前九年の役(1051〜1062年)において、源頼義・義家父子が陸奥の安倍氏を滅ぼした際、出羽の武士団・清原氏が味方として参戦し、大きな貢献をした。その報酬として清原氏は陸奥・出羽における覇権的地位を得た。しかし清原氏の内部では、その後も複雑な権力争いが続いていた。
問題の発端は清原武貞の遺産相続をめぐる対立だった。清原氏の内紛では、惣領・真衡の死後に家衡(叔父の武衡が支援)と養子の清衡が対立し、内紛は武力衝突へと発展した。陸奥守として赴任していた源義家はこの内紛に介入し、清衡を支援することを選択した。
義家の介入は単純な正義感からだけではなかった。前九年の役で義家の祖父・頼義は、中央の支援を受けずに長期戦を戦い抜いた。今回の義家も、朝廷からの正式な授権を得ないまま私的な合戦として戦い続けた。この「私合戦」という性格が後三年の役の最大の特徴でもある。
義家の軍事的天才は「雁行の陣」のエピソードに象徴される。「後三年合戦絵詞」に描かれたこの有名な場面では、野中に雁が乱れ飛ぶのを見た義家が、「伏兵あり」と看破したとされる。自然界の現象を読み取って敵の隠謀を見抜くという義家のこの洞察は、後世の武士道教育において長く語り伝えられた。
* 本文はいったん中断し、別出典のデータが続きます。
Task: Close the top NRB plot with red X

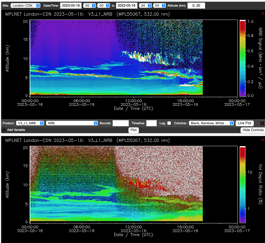Action: pos(262,14)
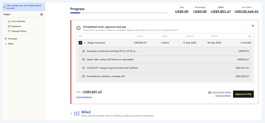The width and height of the screenshot is (265, 123).
Task: Click the Billed section cash icon
Action: click(77, 114)
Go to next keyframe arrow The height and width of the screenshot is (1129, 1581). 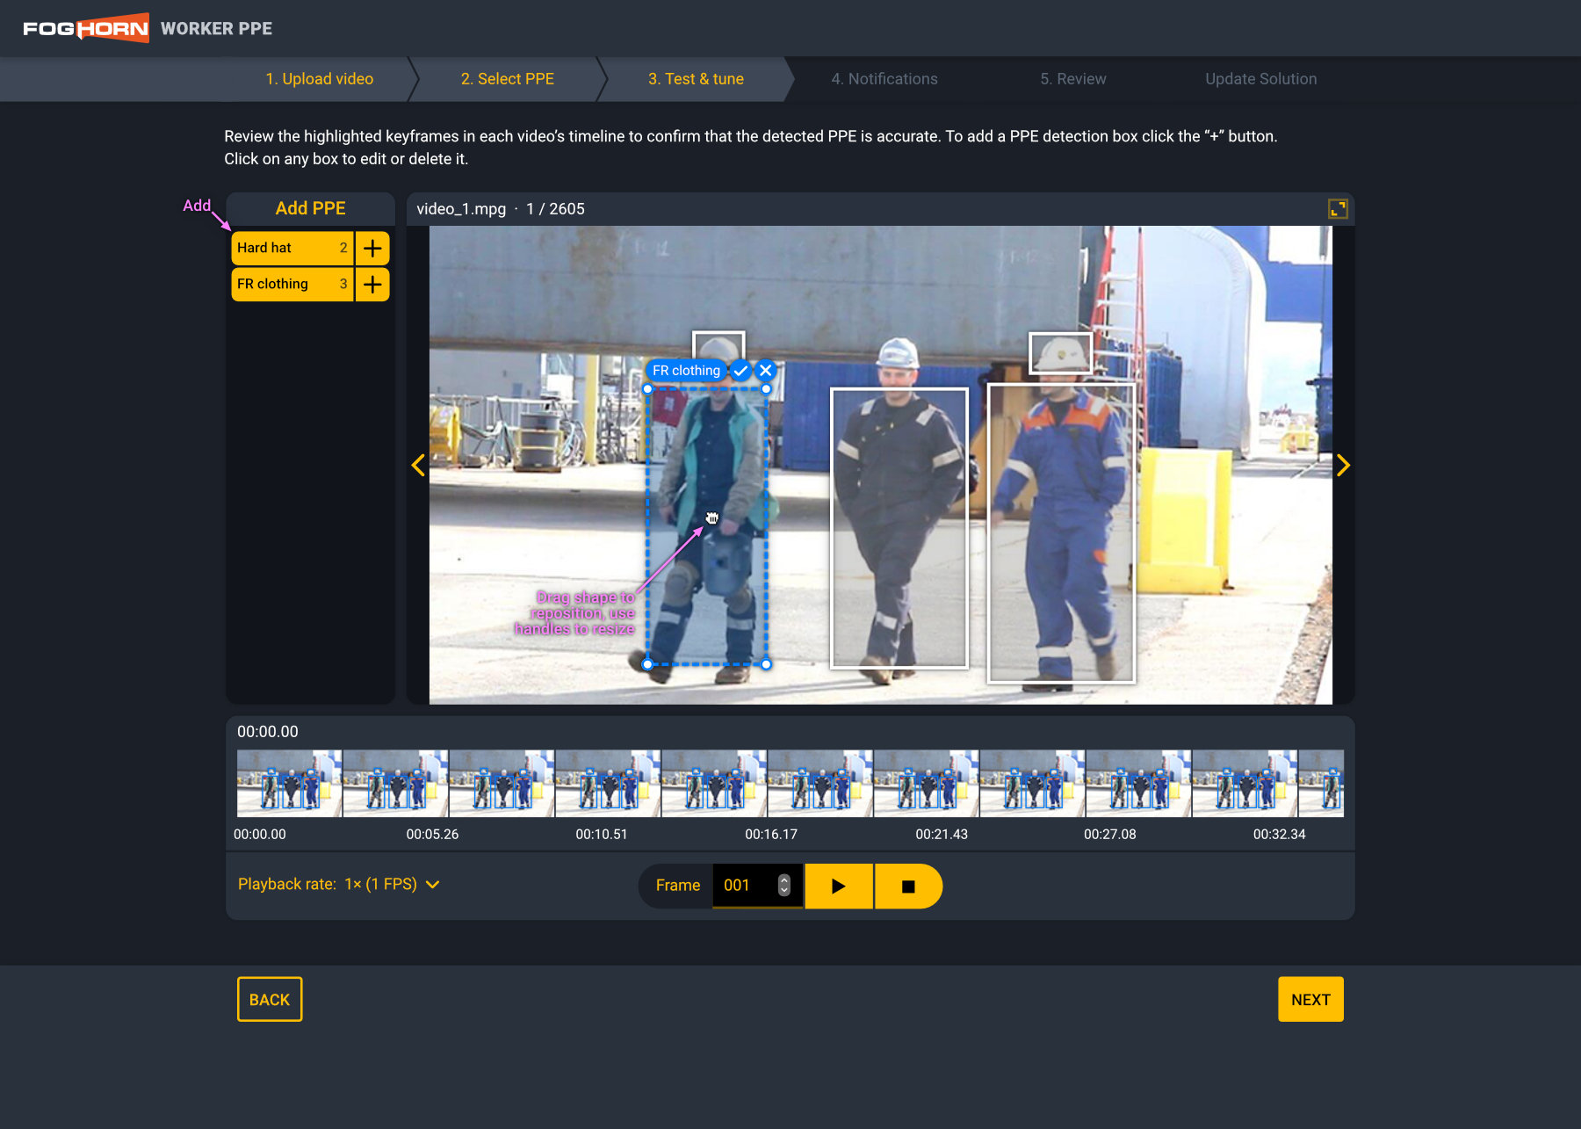pos(1343,466)
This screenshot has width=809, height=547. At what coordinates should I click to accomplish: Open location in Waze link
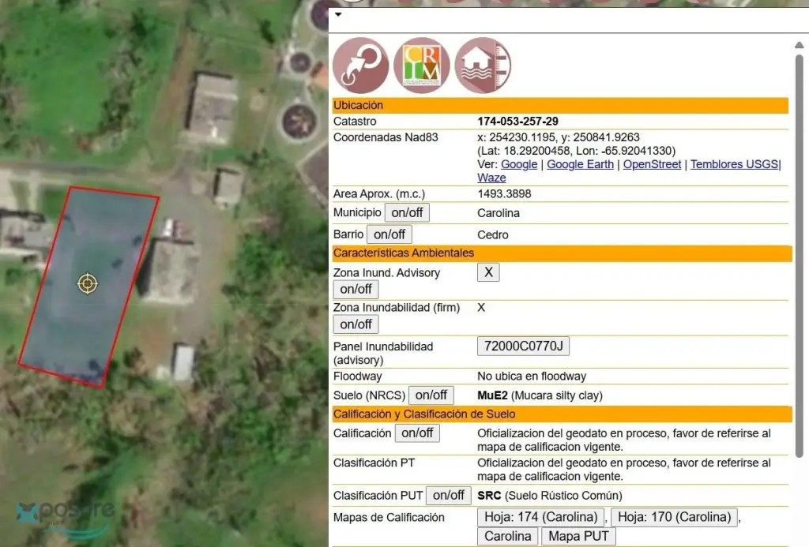(491, 178)
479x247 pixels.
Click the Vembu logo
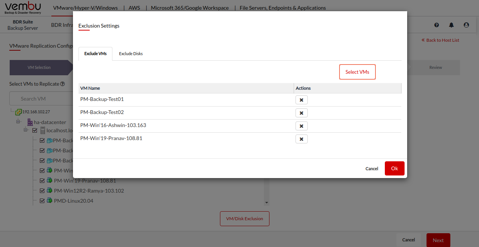[x=23, y=8]
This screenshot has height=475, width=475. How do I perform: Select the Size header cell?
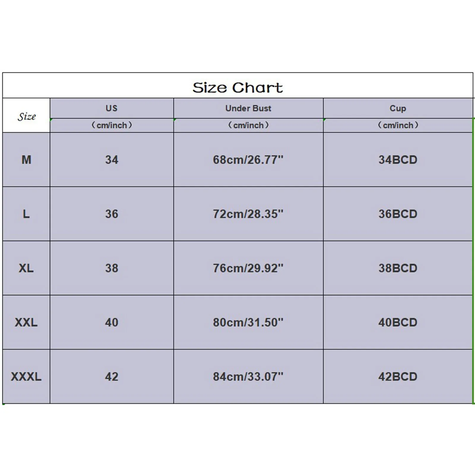(x=26, y=115)
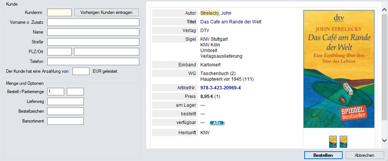Click the Anzahlung EUR amount field
The width and height of the screenshot is (388, 161).
tap(81, 71)
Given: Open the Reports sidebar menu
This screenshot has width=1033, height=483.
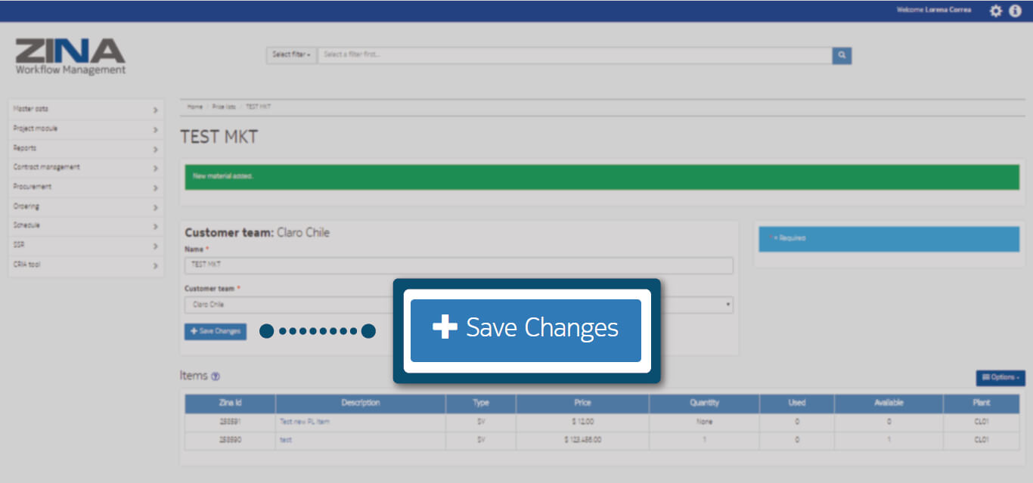Looking at the screenshot, I should [x=85, y=149].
単に強いだけでなく、天地自然を読む力を持つ武将——それが義家の伝説を完成させた。
後三年の役が繰り広げられた平安末期、東北地方の武士たちが使用した刀剣は、中央(畿内)の刀工が作った太刀や、地方の刀工による作品が混在していた。東北地方独自の刀剣文化は、この時代を通じて徐々に形成されていった。
源氏に伝わる伝説的な刀として「髭切(ひげきり)」「膝丸(ひざまる)」という二振りの太刀が語り伝えられている。これらは平安時代の源氏に伝わった伝説的な刀剣であり、前九年・後三年の戦いで武威を示した義家との縁も語られる。「髭切」は鬼の髭を切り落としたとも、盗賊の首を斬ったとも伝わる名刀であり、「膝丸」は蛇を斬った際に膝元まで斬り込んだという伝説から名付けられた。こうした命名の逸話は、平安時代の武士がいかに刀に霊的な力を見出していたかを示している。
東北の厳しい自然環境と長期戦の教訓は、刀剣の耐久性・実用性への要求を高めた。関東・東北の武士たちが求めた刀は、雅やかな儀礼用ではなく、真冬の野外戦に耐える実戦刀であった。この「東国の刀」の伝統が、後の鎌倉武士文化における刀剣観にも影響を与えた。
後三年の役最大の山場は、寛治元年(1087年)秋の金沢柵(現・秋田県横手市)攻囲戦である。家衡・武衡は金沢柵に立て籠もり、義家の長期包囲に耐えた。金沢柵は天然の地形を利用した堅固な山城であった。義家軍は秋から厳冬にかけての包囲を続け、兵糧攻めで敵を追い詰めた。しかし東北の冬の寒さは容赦なく、包囲側にも大きな犠牲を強いた。義家の軍勢は凍えながらも持ちこたえ、最終的に柵内の食料が尽きて家衡・武衡は捕らえられ処刑された。
後三年の役終結後、義家は私費を投じて参戦した東国武士たちへの恩賞を与えた。朝廷は「私合戦」として公的な恩賞を認めなかったため、義家は自身の財産を削ってでも部下に報いたのである。この行為が義家の名声を決定的なものにした。「源義家のために命を賭けて戦う」という東国武士の心情は、鎌倉時代の御恩と奉公の原型ともいえる主従関係の精神的基盤となった。
刀一振りに命を賭ける武士の誇りが、「主君への絶対的忠義」という精神文化と融合していく——後三年の役はその重要な節点であった。義家が部下に私財で恩賞を与えたという行為は、後世の武士道における「主君の義務」の原型でもあり、単に命令を受けて戦うだけでなく、主従の間に真の情義があってこそ武士の世界は成り立つという思想の源流となった。
後三年の役で義家に支援され、家衡・武衡を討った清衡は、後に奥州藤原氏の初代として平泉(現・岩手県平泉町)に一大文化圏を樹立した。100年余りにわたる奥州藤原氏の支配(1087〜1189年)は、東北地方に黄金文化をもたらした。平泉の中尊寺金色堂(1124年建立)に見られる工芸の精緻さは、この地の刀剣制作技術の高さをも示唆している。東北二大戦役——前九年の役と後三年の役——から始まった東北の武士史は、奥州合戦で源氏の天下統一へと収束する。この歴史の連続性の中に、日本刀が果たした役割は計り知れない。